**THE REQUEST**: Rewrite every one of the records below, replacing the phrase "At what coordinates should I click to accomplish" with "Which point should I click to complete" and leaving everything else unchanged.

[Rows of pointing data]
────────────────────────────────────────
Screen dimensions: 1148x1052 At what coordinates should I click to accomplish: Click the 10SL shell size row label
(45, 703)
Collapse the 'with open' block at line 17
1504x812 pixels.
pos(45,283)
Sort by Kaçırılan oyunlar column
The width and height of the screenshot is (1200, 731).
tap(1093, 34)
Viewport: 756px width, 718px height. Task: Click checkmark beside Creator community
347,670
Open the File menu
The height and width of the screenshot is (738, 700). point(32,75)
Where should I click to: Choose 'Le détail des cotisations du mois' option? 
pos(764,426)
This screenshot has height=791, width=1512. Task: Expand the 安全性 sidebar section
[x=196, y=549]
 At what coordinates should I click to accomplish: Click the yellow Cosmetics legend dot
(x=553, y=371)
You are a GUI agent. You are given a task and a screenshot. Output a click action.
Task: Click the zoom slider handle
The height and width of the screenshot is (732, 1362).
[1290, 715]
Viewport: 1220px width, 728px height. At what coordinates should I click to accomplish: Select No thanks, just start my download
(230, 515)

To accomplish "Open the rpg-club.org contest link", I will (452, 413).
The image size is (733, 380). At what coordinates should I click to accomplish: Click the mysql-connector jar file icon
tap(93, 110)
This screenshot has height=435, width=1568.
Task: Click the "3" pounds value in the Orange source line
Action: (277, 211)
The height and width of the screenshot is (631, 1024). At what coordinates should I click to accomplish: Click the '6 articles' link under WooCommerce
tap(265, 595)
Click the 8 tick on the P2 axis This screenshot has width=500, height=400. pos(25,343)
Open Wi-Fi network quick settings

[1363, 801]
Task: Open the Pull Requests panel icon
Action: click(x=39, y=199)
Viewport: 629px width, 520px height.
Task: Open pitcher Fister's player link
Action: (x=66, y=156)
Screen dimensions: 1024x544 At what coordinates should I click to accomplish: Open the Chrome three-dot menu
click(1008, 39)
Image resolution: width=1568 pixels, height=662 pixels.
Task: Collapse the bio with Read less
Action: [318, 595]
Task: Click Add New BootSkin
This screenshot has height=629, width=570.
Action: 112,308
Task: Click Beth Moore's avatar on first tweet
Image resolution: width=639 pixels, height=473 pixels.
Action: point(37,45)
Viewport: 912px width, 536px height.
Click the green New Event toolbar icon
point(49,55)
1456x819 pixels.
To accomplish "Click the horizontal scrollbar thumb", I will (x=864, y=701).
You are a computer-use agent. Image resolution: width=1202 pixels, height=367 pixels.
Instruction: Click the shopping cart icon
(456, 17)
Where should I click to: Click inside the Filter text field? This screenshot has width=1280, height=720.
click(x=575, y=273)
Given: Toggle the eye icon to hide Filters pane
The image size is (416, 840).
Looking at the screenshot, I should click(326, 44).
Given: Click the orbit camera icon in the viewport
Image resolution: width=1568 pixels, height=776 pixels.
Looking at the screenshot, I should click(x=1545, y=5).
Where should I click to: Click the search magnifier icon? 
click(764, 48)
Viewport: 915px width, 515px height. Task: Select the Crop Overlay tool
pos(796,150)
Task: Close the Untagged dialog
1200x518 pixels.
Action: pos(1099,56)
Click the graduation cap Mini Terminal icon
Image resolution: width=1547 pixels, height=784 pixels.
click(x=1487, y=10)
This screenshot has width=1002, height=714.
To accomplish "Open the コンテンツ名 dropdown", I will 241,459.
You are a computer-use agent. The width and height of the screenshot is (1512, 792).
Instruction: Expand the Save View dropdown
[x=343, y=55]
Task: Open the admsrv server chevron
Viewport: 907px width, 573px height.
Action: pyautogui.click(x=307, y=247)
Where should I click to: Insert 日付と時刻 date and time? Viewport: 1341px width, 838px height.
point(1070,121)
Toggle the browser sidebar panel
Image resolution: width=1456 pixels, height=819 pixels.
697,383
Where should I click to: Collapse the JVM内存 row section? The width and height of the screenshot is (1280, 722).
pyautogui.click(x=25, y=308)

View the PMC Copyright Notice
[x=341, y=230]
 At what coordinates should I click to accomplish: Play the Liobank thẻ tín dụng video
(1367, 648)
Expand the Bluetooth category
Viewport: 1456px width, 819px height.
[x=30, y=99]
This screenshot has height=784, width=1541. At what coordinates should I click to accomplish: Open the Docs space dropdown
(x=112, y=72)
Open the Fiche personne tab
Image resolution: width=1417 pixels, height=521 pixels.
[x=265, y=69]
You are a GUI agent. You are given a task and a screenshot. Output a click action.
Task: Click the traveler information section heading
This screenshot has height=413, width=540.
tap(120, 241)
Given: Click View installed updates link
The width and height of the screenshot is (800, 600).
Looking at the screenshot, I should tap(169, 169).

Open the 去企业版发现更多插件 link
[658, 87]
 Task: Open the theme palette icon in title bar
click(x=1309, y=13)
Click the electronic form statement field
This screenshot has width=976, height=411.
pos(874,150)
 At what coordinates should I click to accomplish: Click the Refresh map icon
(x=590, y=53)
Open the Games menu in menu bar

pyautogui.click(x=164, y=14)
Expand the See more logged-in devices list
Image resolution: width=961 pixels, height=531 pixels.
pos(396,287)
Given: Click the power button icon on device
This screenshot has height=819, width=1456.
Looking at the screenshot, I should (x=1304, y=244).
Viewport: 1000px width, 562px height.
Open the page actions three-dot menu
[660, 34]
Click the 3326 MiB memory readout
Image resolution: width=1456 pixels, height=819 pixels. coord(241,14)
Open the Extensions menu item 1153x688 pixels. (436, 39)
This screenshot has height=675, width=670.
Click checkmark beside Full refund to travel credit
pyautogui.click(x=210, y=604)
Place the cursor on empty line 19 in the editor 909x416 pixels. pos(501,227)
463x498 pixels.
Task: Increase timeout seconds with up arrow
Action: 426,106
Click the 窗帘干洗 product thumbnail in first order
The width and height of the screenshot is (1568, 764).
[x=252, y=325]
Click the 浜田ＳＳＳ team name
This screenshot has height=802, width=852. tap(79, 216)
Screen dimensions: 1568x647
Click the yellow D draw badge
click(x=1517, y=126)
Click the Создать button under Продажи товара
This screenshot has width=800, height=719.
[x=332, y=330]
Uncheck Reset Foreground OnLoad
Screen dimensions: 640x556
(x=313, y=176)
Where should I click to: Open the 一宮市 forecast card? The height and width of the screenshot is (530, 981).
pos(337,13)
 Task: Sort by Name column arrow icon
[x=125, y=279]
────────────────────────────────────────
**EXERCISE RESULT**:
Screen dimensions: 1148x1052 Which point should I click to complete: Click the 10SL shell size row label
(45, 703)
Collapse the 'with open' block at line 17
1504x812 pixels.
pos(45,283)
Sort by Kaçırılan oyunlar column
The width and height of the screenshot is (1200, 731).
tap(1093, 34)
Viewport: 756px width, 718px height. Task: Click checkmark beside Creator community
347,670
Open the File menu
The height and width of the screenshot is (738, 700). point(32,75)
Where should I click to: Choose 'Le détail des cotisations du mois' option? 
pos(764,426)
This screenshot has height=791, width=1512. Task: Expand the 安全性 sidebar section
[x=196, y=549]
 Which point should I click to complete: Click the yellow Cosmetics legend dot
(x=553, y=371)
You are a GUI agent. You are given a task and a screenshot. Output a click action.
Task: Click the zoom slider handle
The height and width of the screenshot is (732, 1362).
[1290, 715]
Viewport: 1220px width, 728px height. Which point should I click to complete: Select No thanks, just start my download
(230, 515)

To accomplish "Open the rpg-club.org contest link", I will (452, 413).
The image size is (733, 380). Which point should I click to complete: Click the mysql-connector jar file icon
tap(93, 110)
This screenshot has height=435, width=1568.
Task: Click the "3" pounds value in the Orange source line
Action: (277, 211)
The height and width of the screenshot is (631, 1024). Which point should I click to complete: Click the '6 articles' link under WooCommerce
tap(265, 595)
Click the 8 tick on the P2 axis This screenshot has width=500, height=400. pos(25,343)
Open Wi-Fi network quick settings

[1363, 801]
Task: Open the Pull Requests panel icon
Action: click(x=39, y=199)
Viewport: 629px width, 520px height.
Task: Open pitcher Fister's player link
Action: (x=66, y=156)
Screen dimensions: 1024x544 Which point should I click to complete: Open the Chrome three-dot menu
click(1008, 39)
Image resolution: width=1568 pixels, height=662 pixels.
Task: Collapse the bio with Read less
Action: [318, 595]
Task: Click Add New BootSkin
This screenshot has height=629, width=570.
Action: 112,308
Task: Click Beth Moore's avatar on first tweet
Image resolution: width=639 pixels, height=473 pixels.
Action: point(37,45)
Viewport: 912px width, 536px height.
Click the green New Event toolbar icon
point(49,55)
1456x819 pixels.
To accomplish "Click the horizontal scrollbar thumb", I will (x=864, y=701).
You are a computer-use agent. Image resolution: width=1202 pixels, height=367 pixels.
Instruction: Click the shopping cart icon
(456, 17)
Where should I click to: Click inside the Filter text field? This screenshot has width=1280, height=720.
click(x=575, y=273)
Given: Toggle the eye icon to hide Filters pane
The image size is (416, 840).
Looking at the screenshot, I should click(326, 44).
Given: Click the orbit camera icon in the viewport
Image resolution: width=1568 pixels, height=776 pixels.
Looking at the screenshot, I should click(x=1545, y=5).
Where should I click to: Click the search magnifier icon? 
click(764, 48)
Viewport: 915px width, 515px height. Task: Select the Crop Overlay tool
pos(796,150)
Task: Close the Untagged dialog
1200x518 pixels.
Action: pos(1099,56)
Click the graduation cap Mini Terminal icon
Image resolution: width=1547 pixels, height=784 pixels.
click(x=1487, y=10)
This screenshot has width=1002, height=714.
To accomplish "Open the コンテンツ名 dropdown", I will 241,459.
You are a computer-use agent. The width and height of the screenshot is (1512, 792).
Instruction: Expand the Save View dropdown
[x=343, y=55]
Task: Open the admsrv server chevron
Viewport: 907px width, 573px height.
Action: pyautogui.click(x=307, y=247)
Where should I click to: Insert 日付と時刻 date and time? Viewport: 1341px width, 838px height.
point(1070,121)
Toggle the browser sidebar panel
Image resolution: width=1456 pixels, height=819 pixels.
697,383
Where should I click to: Collapse the JVM内存 row section? The width and height of the screenshot is (1280, 722).
pyautogui.click(x=25, y=308)

View the PMC Copyright Notice
[x=341, y=230]
 Which point should I click to complete: Play the Liobank thẻ tín dụng video
(1367, 648)
Expand the Bluetooth category
Viewport: 1456px width, 819px height.
[x=30, y=99]
This screenshot has height=784, width=1541. Which point should I click to complete: Open the Docs space dropdown
(x=112, y=72)
Open the Fiche personne tab
Image resolution: width=1417 pixels, height=521 pixels.
[x=265, y=69]
You are a GUI agent. You are given a task and a screenshot. Output a click action.
Task: Click the traveler information section heading
This screenshot has height=413, width=540.
tap(120, 241)
Given: Click View installed updates link
The width and height of the screenshot is (800, 600).
Looking at the screenshot, I should tap(169, 169).

Open the 去企业版发现更多插件 link
[658, 87]
 Task: Open the theme palette icon in title bar
click(x=1309, y=13)
Click the electronic form statement field
This screenshot has width=976, height=411.
pos(874,150)
 Which point should I click to complete: Click the Refresh map icon
(x=590, y=53)
Open the Games menu in menu bar

pyautogui.click(x=164, y=14)
Expand the See more logged-in devices list
Image resolution: width=961 pixels, height=531 pixels.
pos(396,287)
Given: Click the power button icon on device
This screenshot has height=819, width=1456.
Looking at the screenshot, I should (x=1304, y=244).
Viewport: 1000px width, 562px height.
Open the page actions three-dot menu
[660, 34]
Click the 3326 MiB memory readout
Image resolution: width=1456 pixels, height=819 pixels. coord(241,14)
Open the Extensions menu item 1153x688 pixels. (436, 39)
This screenshot has height=675, width=670.
Click checkmark beside Full refund to travel credit
pyautogui.click(x=210, y=604)
Place the cursor on empty line 19 in the editor 909x416 pixels. pos(501,227)
463x498 pixels.
Task: Increase timeout seconds with up arrow
Action: 426,106
Click the 窗帘干洗 product thumbnail in first order
The width and height of the screenshot is (1568, 764).
[x=252, y=325]
Click the 浜田ＳＳＳ team name
This screenshot has height=802, width=852. tap(79, 216)
Screen dimensions: 1568x647
Click the yellow D draw badge
click(x=1517, y=126)
Click the Создать button under Продажи товара
This screenshot has width=800, height=719.
[x=332, y=330]
Uncheck Reset Foreground OnLoad
Screen dimensions: 640x556
(x=313, y=176)
Where should I click to: Open the 一宮市 forecast card? The height and width of the screenshot is (530, 981).
pos(337,13)
 Task: Sort by Name column arrow icon
[x=125, y=279]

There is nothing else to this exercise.